Recherche – Detailansicht

Ausgabe:

Januar/2016

Spalte:

51-53

Kategorie:

Neues Testament

Autor/Hrsg.:

Lunn, Nicholas P.

Titel/Untertitel:

The Original Ending of Mark. A New Case for the Authenticity of Mark 16:9–20.

Verlag:

Eugene: Wipf and Stock (Pickwick Publications) 2014. XII, 378 S. Kart. US$ 43,00. ISBN 978-1-62564-628-6.

Rezensent:

Armin D. Baum

Eines der »Dogmen der neutestamentlichen Textkritik« (1) lautet, dass die letzten zwölf Verse des Markusevangeliums (Mk 16,9–20) nicht vom Evangelisten stammen, sondern nachträglich von anderer Hand ergänzt worden sind. Als einer der ersten neuzeitlichen Forscher hat Richard Simon 1689 im ersten Band seiner »Histoire critique du Nouveau Testament« Mk 16,9–20 als sekundär eingestuft. Griesbach, Lachmann, Tregelles, von Tischendorf, Westcott und Hort und viele andere sind seinem Urteil gefolgt. In jüngerer Zeit hat James Kelhoffer (Miracle and Mission [2000]) diese Position noch einmal ausführlich dargestellt. Auch in der Textausgabe von Nestle-Aland bzw. im Greek New Testament und in der großen Mehrzahl der neueren Kommentare gilt der längere Markusschluss als sekundär.

# Datenauszug
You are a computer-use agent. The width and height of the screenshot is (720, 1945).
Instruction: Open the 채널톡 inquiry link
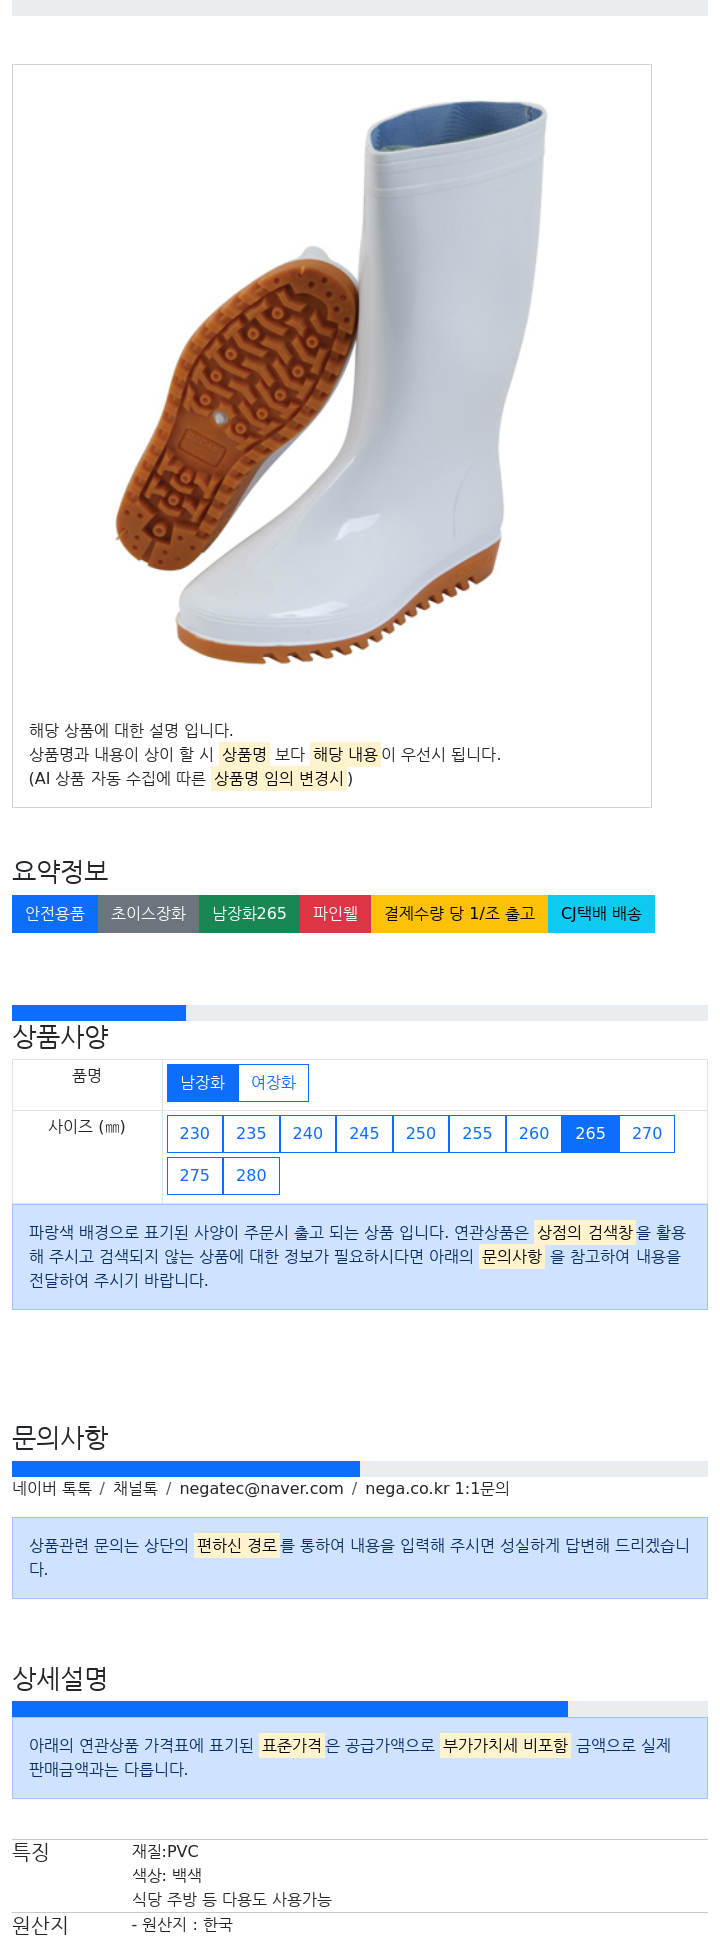click(x=135, y=1489)
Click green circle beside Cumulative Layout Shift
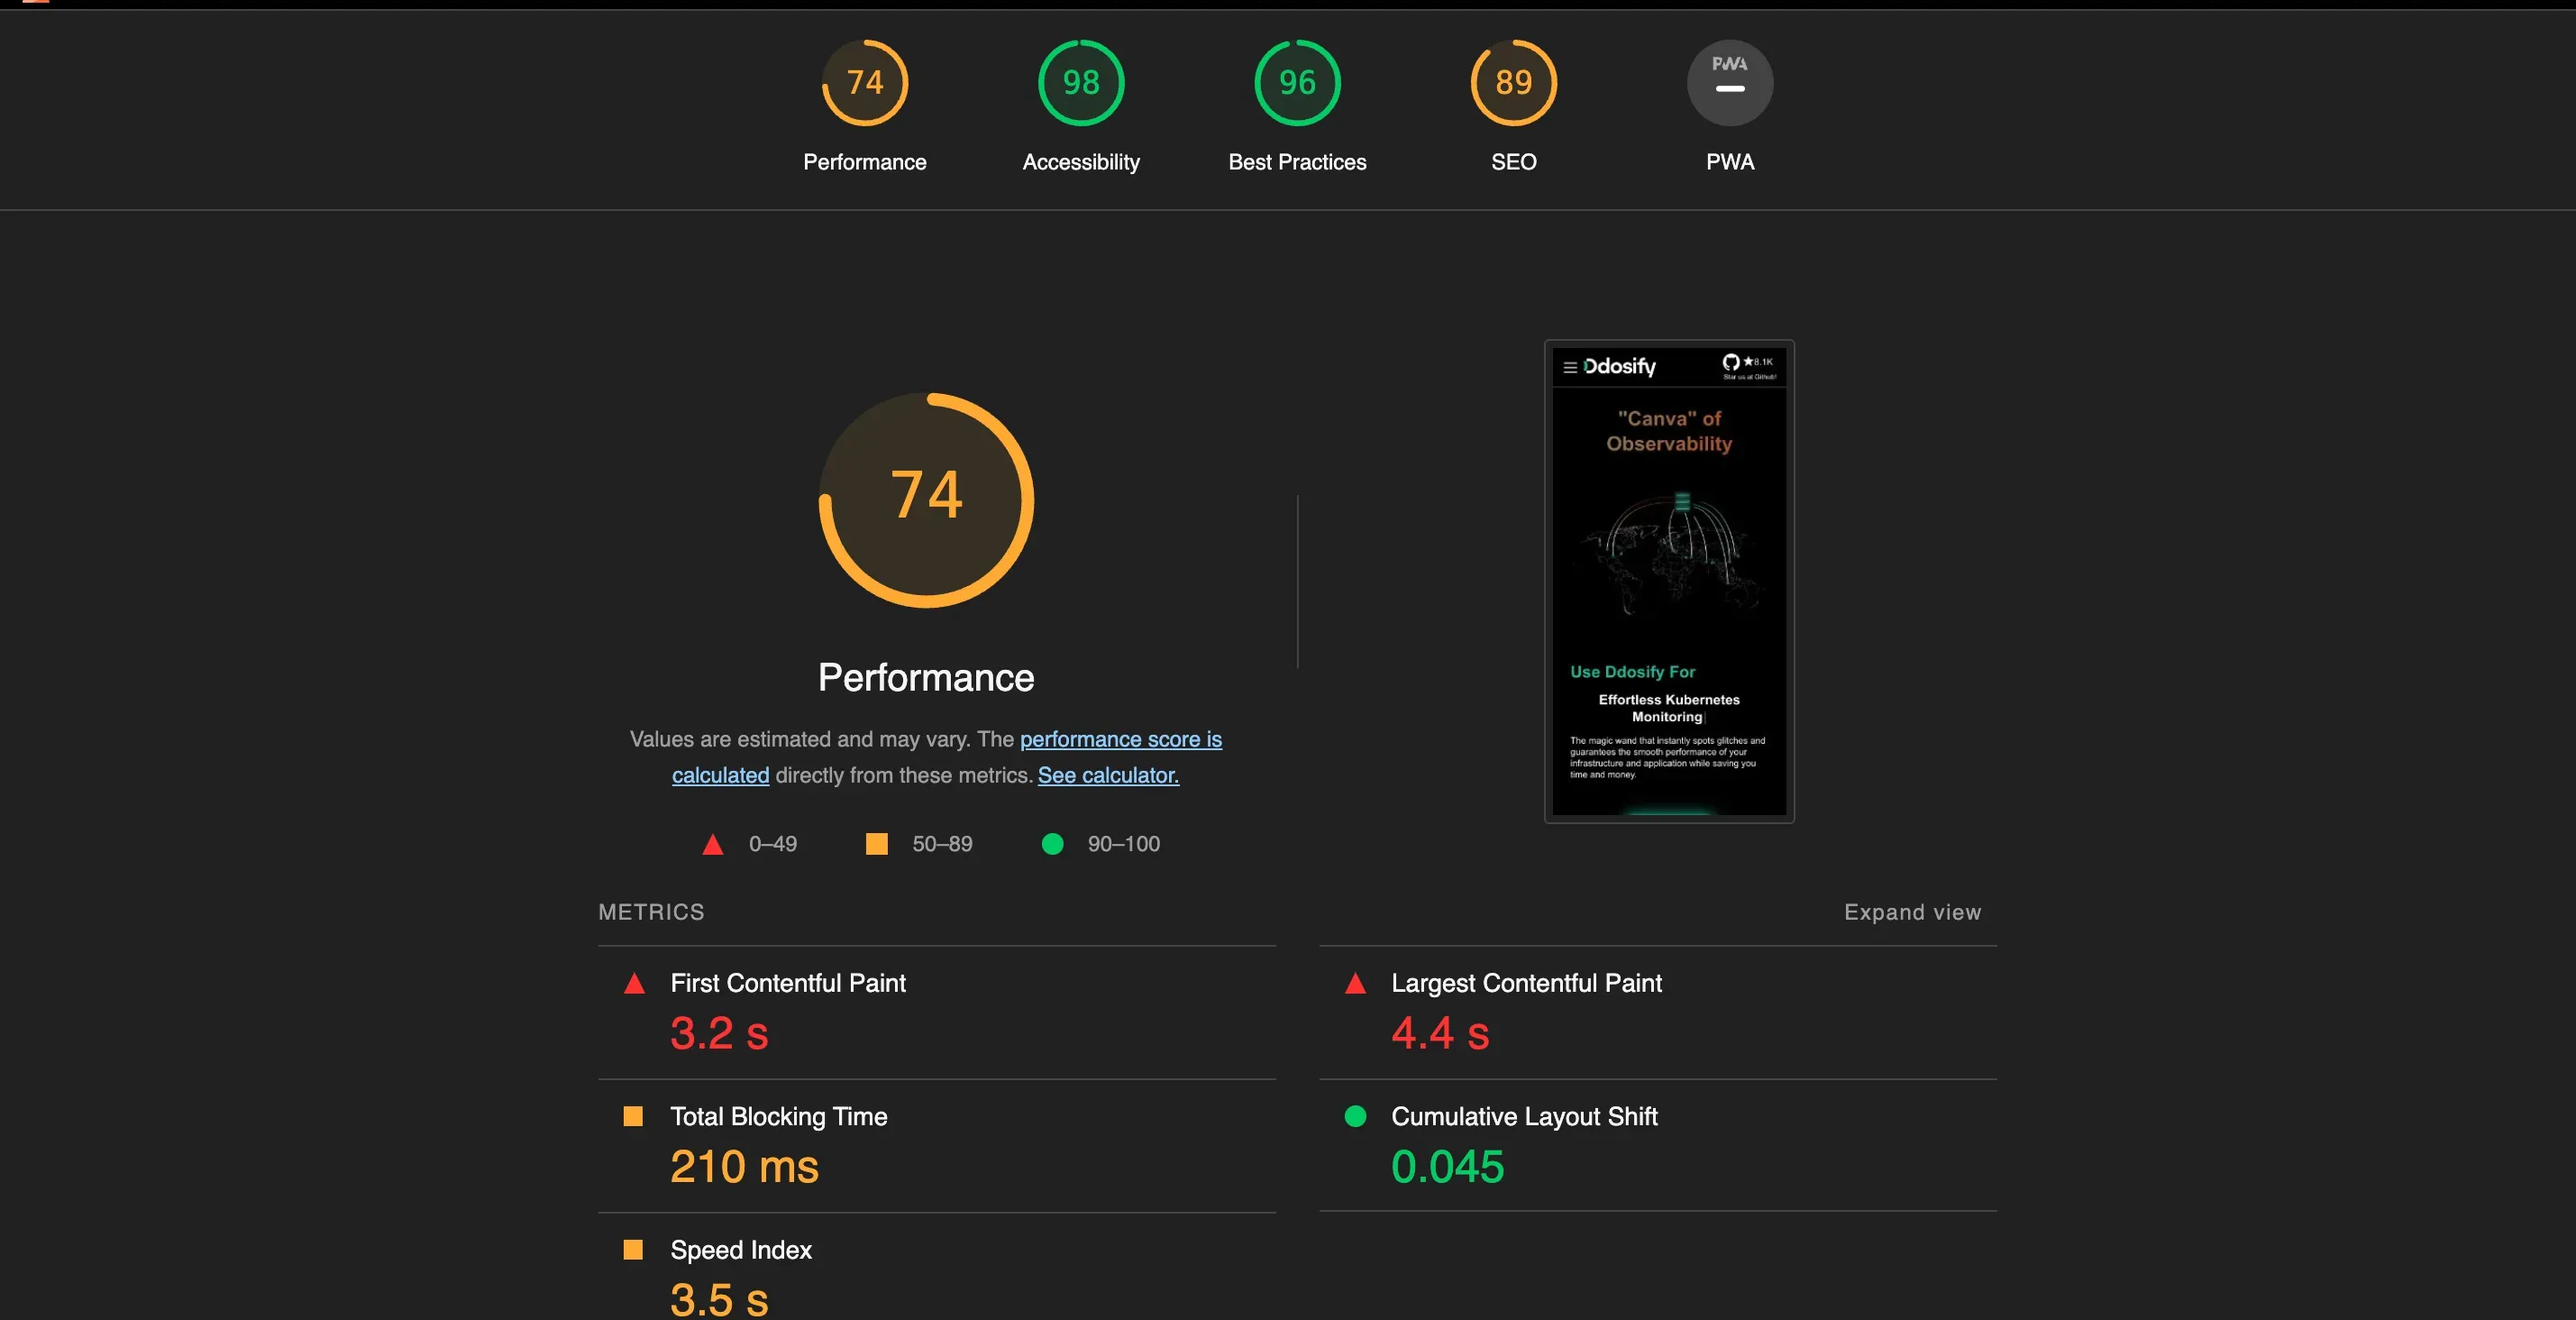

# Zu bearbeitende Aufgaben
1) Welcher Forscher hat der Rezension zufolge Mk 16,9–20 im Jahr 1689 als sekundär eingestuft?
2) Ändern Sie in der Rezension alles von „The Original Ending“ bis hinunter zu „43,00. ISBN 978-1-62564-628-6.“, indem Sie „Wipf and Stock“ durch „Wipf & Stock“ ersetzen, und geben Sie den Abschnitt vollständig wieder.
Stützen Sie sich ausschließlich auf die Rezension.

# Lösungen je Aufgabe
1) Richard Simon.

2)
The Original Ending of Mark. A New Case for the Authenticity of Mark 16:9–20.

Verlag:

Eugene: Wipf & Stock (Pickwick Publications) 2014. XII, 378 S. Kart. US$ 43,00. ISBN 978-1-62564-628-6.